The origins of China’s overseas lending spree lie in its need to find profitable uses for its vast reserves of dollar export earnings while also seeking to gain political influence in strategic, resource-rich regions of the world. Its centerpiece is President Xi Jinping’s Belt and Road Initiative whereby Beijing has financed infrastructure projects in Laos, Pakistan and Nigeria, among other countries.

In a sense, China’s conduct resembles past U.S.-led Western development-finance efforts — with one crucial exception. Generally, the West upheld a distinction between “soft” official lending, done under concessionary terms, and private bank lending, which included market interest rates and collateral.

China, however, uses state banks to lend to governments, or, often, government corporations, at market rates. Hungry for cash and — until now — confident they could pay China back through future growth, African and Asian nations took the deal. Corrupt officials may have regarded China’s secretive ways — including nondisclosure clauses in loan agreements — as an added attraction. Fraud and waste plague many Chinese-backed projects.

Yet because of its hybrid official-commercial character, Chinese state-bank lending falls outside the purview of two key international monitors: the Paris Club for government-to-government credits and the Institute for International Finance for private-bank-to-government funding.

Harvard economist Carmen Reinhart and two colleagues, Sebastian Horn and Christoph Trebesch, from Germany’s Kiel Institute for the World Economy, spent two years scrubbing previously untapped data sources and found that China had loaned $400 billion to 106 developing and emerging-market countries through 2017 — half of which does not show up in debt-burden data from multilateral organizations and credit-rating agencies.

Fifty developing countries owe at least 15 percent of their respective GDPs to Chinese state banks, the study found; 12 of these owed more than 20 percent.

Zambia may soon have to forfeit collateral — its third-largest copper mine — in return for debt relief from China, according to the Wall Street Journal. There is precedent: In 2018, Sri Lanka had to give China a 99-year lease on a port because it couldn’t pay the construction loan.

Western governments and financial journalists have been calling attention to this ticking bomb for years, urging China to join the Paris Club and assume the transparency obligations that go with it.

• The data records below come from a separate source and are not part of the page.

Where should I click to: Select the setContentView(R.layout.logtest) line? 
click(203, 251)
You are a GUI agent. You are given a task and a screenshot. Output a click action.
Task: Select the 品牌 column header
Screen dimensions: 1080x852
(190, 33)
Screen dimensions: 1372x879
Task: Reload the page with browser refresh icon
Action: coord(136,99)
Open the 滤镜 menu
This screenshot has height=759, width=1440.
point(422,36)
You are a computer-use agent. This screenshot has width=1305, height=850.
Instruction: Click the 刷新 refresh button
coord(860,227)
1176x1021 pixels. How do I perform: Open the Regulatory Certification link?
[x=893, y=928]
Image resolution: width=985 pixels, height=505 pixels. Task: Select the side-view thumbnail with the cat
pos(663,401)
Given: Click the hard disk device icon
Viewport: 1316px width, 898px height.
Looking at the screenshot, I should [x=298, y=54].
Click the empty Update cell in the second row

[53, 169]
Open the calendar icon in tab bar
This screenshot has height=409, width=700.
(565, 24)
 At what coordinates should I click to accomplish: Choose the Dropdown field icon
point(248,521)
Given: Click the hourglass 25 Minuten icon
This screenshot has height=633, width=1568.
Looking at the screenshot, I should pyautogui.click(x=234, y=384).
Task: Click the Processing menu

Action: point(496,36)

China has insisted instead on dealing with its debtors one-on-one.

China modified that stand slightly amid the coronavirus crisis by agreeing to the Group of 20 governments’ very limited moratorium on debt service for the world’s 76 poorest countries through the end of 2020.

With so much obscurity surrounding what nations actually owe China, there is a real risk to the United States and Western creditors, public and private, that cash debt relief they provide poor countries will end up funneled to Beijing’s banks. And broader restructuring would still require major changes in Beijing’s policies.

There can be no effective and coordinated international response to the financial crisis facing the whole world, especially its poorest nations, unless and until China agrees to come completely clean about its overseas lending.

Having failed to meet its global public health responsibilities, Beijing must not be allowed to get away with nondisclosure and self-centeredness in global finance.